As some of you know, we have a child who is LD or learning disabled. You wouldn't know it by looking at him. He's a cute "little" bugger (and all the girls know it), athletic and outgoing. That's part of the struggle for us - he doesn't "look" the part (as if LD should have some kind of look to it).
Throughout his school years, we have had some really awesome teachers. Jon's Kindergarten teacher, Mrs. Sherwood was the first one to clue us in to the beginning of what we would deal with over the years. Mrs. Lockwood - who died last year of breast cancer - was Jon's first grade teacher. She was incredible - helped us to know the best ways to work with our son. Mr. Moore, Jon's 4th grade teacher - another amazing teacher. He helped Jon by moving with him - taking him outside and throwing footballs with him, letting him walk around the room - yet expecting more from him than Jon expected from himself. His IEP team in the elementary years who helped form the accommodations Jon would need to be successful in school.
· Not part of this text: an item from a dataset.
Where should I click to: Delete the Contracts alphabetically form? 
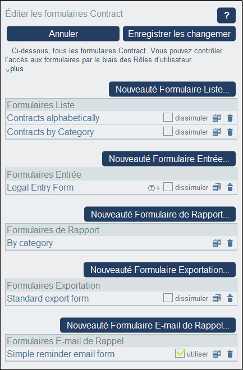point(230,118)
Over the years, Jon has had some terrific people in his life (more than mentioned here) who have taught him how to learn and for those people - we are so incredibly grateful.
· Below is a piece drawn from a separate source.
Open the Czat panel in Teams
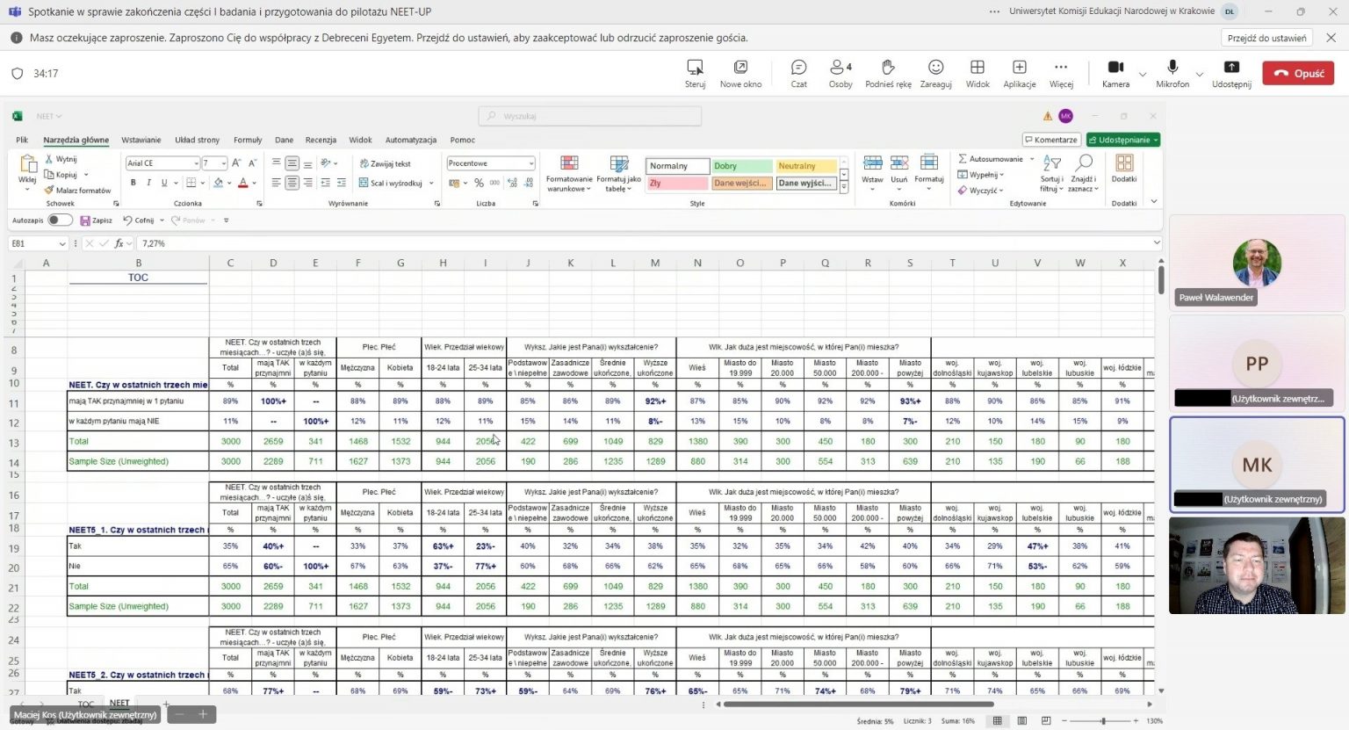Viewport: 1349px width, 730px height. [x=798, y=69]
Throughout the years, we have also had those who were not looking out for Jon's best interests. No, I'm not going to name them here. Those who have fought us, fought Jon, every step of the way. Those who do not want to be inconvenienced by the accommodations they are required by law to follow. Those who seem intent on not recognizing his disabilities - but instead want to label him as lazy & irresponsible - or worse yet - a bad kid. Those who have stuck him in the corner with the "bad kids" because he was "one of them". They have taught me something else - how to advocate for my child.
If you have a child who is learning disabled - let me encourage you. You are your child's biggest fan, his greatest asset. Even though you may not come from a educational background the way my husband does - you can learn. You have rights, your child has rights. I encourage you to do everything you can to educate yourself on those rights - and fight for your child when necessary. Don't be intimidated.
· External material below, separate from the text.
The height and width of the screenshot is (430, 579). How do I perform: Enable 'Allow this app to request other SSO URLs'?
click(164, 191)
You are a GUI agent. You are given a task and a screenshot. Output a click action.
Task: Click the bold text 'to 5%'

I love my little guy. I am determined to see him have a successful educational experience. It does not always make me well liked - and I think at times, I am talked about in the teachers lounge and office. Often times I am looked at as if I can't see my child's weaknesses & as if I'm getting the wool pulled over my eyes. But if I don't fight for my child, who will?
Be your child's greatest advocate. If you need any advise on how to do this - how to work with the system (and sometimes against it), what an IEP or 504 plan is - ask. We'll try to answer your questions as best we can or at least direct you to someone who can. Be informed, be educated. Regardless of what anyone tells you - you know your child better than anyone else. Do what you can to help them enjoy their school years and get the most they can out of it.